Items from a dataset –
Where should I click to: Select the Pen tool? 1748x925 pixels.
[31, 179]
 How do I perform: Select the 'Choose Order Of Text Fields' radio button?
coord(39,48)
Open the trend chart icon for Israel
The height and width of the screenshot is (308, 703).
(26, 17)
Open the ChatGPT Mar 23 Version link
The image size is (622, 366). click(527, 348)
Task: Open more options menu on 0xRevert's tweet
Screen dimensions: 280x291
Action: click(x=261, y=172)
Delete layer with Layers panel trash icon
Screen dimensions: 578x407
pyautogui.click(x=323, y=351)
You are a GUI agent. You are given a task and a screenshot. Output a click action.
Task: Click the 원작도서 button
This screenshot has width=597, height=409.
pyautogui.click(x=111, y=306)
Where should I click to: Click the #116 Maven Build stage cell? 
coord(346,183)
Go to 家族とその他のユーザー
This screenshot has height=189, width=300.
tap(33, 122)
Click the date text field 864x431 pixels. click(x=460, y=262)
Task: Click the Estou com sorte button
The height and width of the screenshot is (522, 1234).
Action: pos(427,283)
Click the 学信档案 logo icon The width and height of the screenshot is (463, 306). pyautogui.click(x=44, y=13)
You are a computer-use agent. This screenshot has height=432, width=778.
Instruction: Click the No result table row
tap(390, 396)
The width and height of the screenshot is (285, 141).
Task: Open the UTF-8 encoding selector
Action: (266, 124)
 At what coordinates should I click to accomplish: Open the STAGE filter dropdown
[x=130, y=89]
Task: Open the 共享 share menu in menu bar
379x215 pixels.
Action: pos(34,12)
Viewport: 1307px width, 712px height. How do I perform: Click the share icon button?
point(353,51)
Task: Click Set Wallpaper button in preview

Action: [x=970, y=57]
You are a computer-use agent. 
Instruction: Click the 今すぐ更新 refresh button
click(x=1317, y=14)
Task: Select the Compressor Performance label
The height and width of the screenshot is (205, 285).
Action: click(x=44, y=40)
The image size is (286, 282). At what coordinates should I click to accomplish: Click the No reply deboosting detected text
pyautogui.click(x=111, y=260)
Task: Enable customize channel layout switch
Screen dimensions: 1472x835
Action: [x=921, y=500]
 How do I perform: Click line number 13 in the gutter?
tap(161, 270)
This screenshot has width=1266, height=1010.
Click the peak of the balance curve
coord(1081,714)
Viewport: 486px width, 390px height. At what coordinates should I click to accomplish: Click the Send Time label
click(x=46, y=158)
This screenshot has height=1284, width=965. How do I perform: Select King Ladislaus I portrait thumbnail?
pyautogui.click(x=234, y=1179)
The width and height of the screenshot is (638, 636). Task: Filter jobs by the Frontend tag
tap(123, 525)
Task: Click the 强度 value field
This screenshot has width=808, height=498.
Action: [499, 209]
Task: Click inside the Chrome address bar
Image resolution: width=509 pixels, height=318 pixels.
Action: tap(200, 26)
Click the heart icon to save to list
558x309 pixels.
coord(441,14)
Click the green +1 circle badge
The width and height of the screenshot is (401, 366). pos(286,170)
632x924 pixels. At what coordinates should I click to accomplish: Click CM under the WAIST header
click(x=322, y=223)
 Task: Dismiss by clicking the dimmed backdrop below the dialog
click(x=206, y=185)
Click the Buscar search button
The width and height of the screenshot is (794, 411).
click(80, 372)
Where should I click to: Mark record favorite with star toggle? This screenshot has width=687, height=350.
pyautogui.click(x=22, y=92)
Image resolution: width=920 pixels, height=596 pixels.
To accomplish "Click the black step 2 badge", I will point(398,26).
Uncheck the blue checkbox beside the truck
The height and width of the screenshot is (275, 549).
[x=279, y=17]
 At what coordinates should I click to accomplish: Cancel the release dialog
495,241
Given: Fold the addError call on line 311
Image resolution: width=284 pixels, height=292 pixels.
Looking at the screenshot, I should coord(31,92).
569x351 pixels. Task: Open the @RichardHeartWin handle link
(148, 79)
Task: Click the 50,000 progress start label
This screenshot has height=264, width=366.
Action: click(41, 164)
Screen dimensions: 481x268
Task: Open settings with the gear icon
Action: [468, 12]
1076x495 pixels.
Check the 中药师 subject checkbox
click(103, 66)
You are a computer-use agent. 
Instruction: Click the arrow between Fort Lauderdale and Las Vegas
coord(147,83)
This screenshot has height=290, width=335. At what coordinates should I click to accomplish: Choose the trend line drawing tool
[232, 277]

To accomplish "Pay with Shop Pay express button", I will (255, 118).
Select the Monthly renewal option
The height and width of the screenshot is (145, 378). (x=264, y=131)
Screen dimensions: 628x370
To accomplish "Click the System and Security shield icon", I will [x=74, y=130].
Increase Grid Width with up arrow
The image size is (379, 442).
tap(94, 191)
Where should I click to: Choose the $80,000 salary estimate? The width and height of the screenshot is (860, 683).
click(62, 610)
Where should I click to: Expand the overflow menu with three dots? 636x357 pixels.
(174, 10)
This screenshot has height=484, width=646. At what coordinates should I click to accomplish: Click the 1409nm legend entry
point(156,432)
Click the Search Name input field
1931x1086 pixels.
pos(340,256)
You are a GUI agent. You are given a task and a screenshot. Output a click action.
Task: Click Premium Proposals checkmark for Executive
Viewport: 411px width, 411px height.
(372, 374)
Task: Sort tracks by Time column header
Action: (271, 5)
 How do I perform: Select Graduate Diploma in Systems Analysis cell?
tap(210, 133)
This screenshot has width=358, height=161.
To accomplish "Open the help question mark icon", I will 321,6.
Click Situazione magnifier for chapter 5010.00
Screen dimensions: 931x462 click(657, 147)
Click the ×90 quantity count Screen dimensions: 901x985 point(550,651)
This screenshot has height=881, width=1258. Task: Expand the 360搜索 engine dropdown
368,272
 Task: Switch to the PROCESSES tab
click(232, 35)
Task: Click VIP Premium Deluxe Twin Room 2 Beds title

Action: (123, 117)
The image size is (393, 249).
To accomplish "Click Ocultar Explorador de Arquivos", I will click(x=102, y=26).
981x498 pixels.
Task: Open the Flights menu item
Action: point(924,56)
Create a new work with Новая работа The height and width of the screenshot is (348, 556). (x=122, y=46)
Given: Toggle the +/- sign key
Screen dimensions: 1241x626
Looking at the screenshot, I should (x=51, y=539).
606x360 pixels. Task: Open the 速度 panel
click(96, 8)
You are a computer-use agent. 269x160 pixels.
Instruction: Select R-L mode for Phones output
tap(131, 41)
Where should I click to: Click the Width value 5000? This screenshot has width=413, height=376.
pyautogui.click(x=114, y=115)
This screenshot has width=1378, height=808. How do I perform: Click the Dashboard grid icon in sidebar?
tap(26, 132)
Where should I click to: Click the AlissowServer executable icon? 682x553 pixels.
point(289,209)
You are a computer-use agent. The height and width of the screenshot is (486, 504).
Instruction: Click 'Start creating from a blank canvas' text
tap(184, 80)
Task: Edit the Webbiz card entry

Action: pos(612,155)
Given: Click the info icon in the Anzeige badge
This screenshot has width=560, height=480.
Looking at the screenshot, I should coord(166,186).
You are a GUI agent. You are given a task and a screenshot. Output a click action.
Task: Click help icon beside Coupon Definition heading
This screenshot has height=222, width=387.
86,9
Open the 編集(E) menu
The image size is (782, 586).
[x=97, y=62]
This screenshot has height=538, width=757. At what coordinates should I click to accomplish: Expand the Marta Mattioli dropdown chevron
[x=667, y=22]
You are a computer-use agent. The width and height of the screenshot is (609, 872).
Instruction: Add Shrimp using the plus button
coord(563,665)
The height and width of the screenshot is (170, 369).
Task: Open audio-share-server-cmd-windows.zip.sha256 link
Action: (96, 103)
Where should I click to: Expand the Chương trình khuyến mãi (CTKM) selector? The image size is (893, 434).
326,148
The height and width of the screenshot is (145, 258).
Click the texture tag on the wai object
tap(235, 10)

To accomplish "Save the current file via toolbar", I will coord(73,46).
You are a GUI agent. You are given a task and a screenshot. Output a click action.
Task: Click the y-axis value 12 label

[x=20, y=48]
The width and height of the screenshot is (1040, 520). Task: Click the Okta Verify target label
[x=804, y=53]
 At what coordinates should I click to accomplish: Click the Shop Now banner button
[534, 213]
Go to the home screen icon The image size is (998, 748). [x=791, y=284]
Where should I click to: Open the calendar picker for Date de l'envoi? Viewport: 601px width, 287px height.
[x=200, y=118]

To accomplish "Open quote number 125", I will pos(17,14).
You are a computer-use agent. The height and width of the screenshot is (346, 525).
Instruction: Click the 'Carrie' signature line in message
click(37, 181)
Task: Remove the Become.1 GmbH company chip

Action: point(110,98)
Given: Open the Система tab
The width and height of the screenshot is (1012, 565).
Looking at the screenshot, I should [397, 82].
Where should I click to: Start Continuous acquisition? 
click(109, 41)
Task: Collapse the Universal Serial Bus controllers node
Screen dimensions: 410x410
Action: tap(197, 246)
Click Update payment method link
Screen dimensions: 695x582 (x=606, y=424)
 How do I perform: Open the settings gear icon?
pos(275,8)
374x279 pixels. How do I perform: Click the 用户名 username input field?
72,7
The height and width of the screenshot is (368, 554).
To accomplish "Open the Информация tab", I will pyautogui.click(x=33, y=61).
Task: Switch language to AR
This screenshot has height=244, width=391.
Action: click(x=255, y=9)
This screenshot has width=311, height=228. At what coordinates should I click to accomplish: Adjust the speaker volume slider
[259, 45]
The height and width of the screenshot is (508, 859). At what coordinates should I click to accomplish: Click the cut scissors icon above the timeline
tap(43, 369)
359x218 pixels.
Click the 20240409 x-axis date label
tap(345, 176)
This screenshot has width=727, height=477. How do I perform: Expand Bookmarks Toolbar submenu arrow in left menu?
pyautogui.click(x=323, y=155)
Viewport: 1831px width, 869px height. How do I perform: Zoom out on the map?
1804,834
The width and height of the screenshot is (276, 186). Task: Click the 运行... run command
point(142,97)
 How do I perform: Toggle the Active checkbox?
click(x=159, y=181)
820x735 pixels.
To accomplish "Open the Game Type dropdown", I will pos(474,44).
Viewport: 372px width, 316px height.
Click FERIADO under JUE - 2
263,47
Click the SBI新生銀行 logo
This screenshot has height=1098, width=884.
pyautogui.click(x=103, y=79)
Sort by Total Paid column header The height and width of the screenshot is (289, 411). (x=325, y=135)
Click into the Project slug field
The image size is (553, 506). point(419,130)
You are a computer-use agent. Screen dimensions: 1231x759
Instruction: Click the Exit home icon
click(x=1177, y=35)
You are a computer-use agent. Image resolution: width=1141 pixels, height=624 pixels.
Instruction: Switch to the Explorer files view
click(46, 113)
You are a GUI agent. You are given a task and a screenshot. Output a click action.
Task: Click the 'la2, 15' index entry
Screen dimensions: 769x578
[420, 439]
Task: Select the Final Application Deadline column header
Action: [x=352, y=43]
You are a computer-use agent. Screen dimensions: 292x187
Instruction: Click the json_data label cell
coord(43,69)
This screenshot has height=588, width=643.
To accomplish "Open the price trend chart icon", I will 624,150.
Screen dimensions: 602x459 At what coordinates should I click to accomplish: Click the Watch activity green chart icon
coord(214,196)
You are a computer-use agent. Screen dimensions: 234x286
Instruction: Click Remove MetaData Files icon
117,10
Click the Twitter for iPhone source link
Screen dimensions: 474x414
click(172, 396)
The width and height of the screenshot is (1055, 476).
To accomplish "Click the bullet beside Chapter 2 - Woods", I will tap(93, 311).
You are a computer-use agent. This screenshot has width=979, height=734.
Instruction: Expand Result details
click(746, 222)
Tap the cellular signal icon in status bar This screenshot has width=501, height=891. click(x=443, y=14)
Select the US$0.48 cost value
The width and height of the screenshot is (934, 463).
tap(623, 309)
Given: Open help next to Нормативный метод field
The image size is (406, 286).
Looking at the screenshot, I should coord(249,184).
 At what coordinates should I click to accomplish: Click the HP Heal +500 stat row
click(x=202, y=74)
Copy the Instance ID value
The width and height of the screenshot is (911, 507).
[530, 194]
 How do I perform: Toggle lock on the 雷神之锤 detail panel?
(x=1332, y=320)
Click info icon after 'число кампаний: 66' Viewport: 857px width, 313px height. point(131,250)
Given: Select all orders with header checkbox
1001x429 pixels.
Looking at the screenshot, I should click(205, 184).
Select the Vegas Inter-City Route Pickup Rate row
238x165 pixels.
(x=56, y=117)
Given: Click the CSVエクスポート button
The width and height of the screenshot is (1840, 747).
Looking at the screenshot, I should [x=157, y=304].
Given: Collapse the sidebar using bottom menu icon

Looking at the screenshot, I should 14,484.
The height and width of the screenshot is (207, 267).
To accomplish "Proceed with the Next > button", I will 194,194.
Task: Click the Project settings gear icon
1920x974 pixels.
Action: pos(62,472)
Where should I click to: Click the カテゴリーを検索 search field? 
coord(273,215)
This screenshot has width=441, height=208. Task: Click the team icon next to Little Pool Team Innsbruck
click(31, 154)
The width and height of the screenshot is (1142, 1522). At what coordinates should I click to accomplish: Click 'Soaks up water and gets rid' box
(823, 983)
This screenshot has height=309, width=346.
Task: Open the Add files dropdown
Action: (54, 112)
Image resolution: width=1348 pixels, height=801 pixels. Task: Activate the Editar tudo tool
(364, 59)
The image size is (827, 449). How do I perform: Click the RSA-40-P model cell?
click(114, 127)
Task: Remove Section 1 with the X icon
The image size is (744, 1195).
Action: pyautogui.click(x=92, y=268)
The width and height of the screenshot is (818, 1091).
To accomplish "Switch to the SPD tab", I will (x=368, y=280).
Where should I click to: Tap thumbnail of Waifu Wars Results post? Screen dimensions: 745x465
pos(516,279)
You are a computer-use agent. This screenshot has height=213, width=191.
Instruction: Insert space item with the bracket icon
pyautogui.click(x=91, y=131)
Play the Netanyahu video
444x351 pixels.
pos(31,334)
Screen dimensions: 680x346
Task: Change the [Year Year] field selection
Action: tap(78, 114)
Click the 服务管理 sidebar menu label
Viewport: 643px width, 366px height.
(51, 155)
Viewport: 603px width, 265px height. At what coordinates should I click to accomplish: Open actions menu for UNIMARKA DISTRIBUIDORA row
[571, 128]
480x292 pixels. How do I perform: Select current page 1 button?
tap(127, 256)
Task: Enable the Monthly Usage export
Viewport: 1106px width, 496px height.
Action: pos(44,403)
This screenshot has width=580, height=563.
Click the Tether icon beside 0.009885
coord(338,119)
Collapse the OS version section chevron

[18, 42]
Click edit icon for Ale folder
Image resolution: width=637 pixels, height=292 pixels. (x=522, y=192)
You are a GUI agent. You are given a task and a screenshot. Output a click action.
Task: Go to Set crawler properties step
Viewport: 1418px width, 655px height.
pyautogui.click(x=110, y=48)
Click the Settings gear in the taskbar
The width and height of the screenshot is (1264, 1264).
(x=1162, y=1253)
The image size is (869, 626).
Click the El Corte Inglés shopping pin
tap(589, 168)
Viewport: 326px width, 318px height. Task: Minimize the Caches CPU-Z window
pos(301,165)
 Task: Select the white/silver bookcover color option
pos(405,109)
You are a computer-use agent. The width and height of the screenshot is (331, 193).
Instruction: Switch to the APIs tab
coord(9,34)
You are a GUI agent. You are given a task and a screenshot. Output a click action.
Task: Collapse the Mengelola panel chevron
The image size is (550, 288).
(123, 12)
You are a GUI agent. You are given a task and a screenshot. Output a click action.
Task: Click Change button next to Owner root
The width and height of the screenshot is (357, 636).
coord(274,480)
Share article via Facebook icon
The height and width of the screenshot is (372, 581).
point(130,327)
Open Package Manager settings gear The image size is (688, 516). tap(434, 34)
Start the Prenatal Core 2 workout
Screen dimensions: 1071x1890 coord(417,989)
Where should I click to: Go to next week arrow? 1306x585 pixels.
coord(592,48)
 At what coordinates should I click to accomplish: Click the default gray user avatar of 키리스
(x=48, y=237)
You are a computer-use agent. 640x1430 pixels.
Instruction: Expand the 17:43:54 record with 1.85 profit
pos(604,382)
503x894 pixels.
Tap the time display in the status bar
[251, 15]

WORK REQUEST –
Repeat exactly the lines above from the one with "Click the Twitter for iPhone source link" up to and including the one with "has width=979, height=734.". No other line belongs in the reply.

SOLUTION FOR THIS PROBLEM –
Click the Twitter for iPhone source link
Screen dimensions: 474x414
click(172, 396)
The width and height of the screenshot is (1055, 476).
To accomplish "Click the bullet beside Chapter 2 - Woods", I will tap(93, 311).
You are a computer-use agent. This screenshot has width=979, height=734.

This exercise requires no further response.